- PROVIDED MATERIAL:
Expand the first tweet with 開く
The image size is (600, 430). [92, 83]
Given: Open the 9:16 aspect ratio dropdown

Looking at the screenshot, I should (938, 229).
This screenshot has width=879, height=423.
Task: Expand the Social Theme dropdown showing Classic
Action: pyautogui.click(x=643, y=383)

- AIM OF THE EXERCISE: Would you write out the listing above exactly, in full?

- SOLUTION TO THIS EXERCISE:
Expand the first tweet with 開く
The image size is (600, 430). [92, 83]
Given: Open the 9:16 aspect ratio dropdown

Looking at the screenshot, I should (938, 229).
This screenshot has width=879, height=423.
Task: Expand the Social Theme dropdown showing Classic
Action: pyautogui.click(x=643, y=383)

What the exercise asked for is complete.